Chloe E. Bird, a senior sociologist at RAND, a professor at the Pardee RAND Graduate School and the editor-in-chief of Women's Health Issues, has authored several publications dealing with a range of women's health issues, including cardiovascular health.
Bird led a RAND study entitled Mapping Gender Differences in Cardiovascular Disease and Diabetes Care and a study funded by the National Heart, Lung, and Blood Institute of neighborhood effects on the incidence of cardiovascular disease among women based on data from the Women's Health Initiative (WHI).
Too little attention is devoted to preventing heart disease in women and improving the quality and outcomes of their care, Bird wrote in an op-ed titled Making Heart Disease a Women's Issue that was published last year in Ms. Magazine. Her latest commentary was published this month in Women's Health Issues and is summarized below.
Will extending the Women's Health Initiative lead to better research and policy?
The longitudinal follow-up of the WHI cohort has already yielded hundreds of breakthrough findings on women's health and health care, including the effects of estrogen and progestin on a large range of outcomes, from cardiovascular disease to dementia.
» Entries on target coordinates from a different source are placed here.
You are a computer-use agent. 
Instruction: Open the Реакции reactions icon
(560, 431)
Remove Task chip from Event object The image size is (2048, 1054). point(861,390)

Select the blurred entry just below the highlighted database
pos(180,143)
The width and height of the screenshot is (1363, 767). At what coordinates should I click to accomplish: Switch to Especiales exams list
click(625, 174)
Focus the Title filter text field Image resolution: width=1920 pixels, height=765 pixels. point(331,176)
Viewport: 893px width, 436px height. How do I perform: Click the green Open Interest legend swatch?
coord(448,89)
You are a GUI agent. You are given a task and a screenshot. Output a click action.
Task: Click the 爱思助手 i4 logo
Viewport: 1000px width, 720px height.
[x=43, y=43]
An increasingly large and diverse group of researchers are using WHI data to assess an expanding array of women's health behavior and conditions. Follow-up of the WHI cohort can inform health care and policy decisions and research in countless ways:
The geographic diversity of the cohort offers a unique opportunity to assess how variations in women's lives and circumstances contribute to their health and longevity as they age. For example, what household and community factors are associated with physical activity and exercise, and can these factors be supported through local policies and programs? WHI data, collected nationwide, can inform healthy aging policy and community programs in a way that smaller studies, particularly those confined to a particular geographic area, cannot.
Social and economic costs are growing rapidly as our population ages, with the corresponding decline in health and physical functioning. These factors are particularly relevant to research on women, who outnumber men in the oldest cohorts. Key policy questions, such as what individual and community factors and policies facilitate older women's ability to “age in place,” may be answered by following WHI women into older age. The WHI is unique in providing the longitudinal health data needed to assess how health trajectories play into decisions about living arrangements and whether particular health behaviors or factors can potentially prevent decline and enable women to continue to live on their own.
Continued follow-up of the WHI cohort can help answer questions regarding which types of programs and medical care are most effective for maintaining health and health-related quality of life throughout the aging process. These national data provide a unique opportunity to inform a wide range of state and federal policy decisions with potentially substantial economic benefits to both women and taxpayers; conversely, the costs of failing to fund the continued follow-up of this unique cohort may represent an irrecoverable loss.
WHI is important because of the lack of an institute devoted to either women's health or to sex/gender and health at the National Institutes of Health. While some will argue that research and an institute specific to women's health is not necessary, differences in men's and women's biology and the social and biological pathways that lead to their health trajectories substantiate the need for a more systematic evaluation of whether research findings apply similarly to women's and men's health.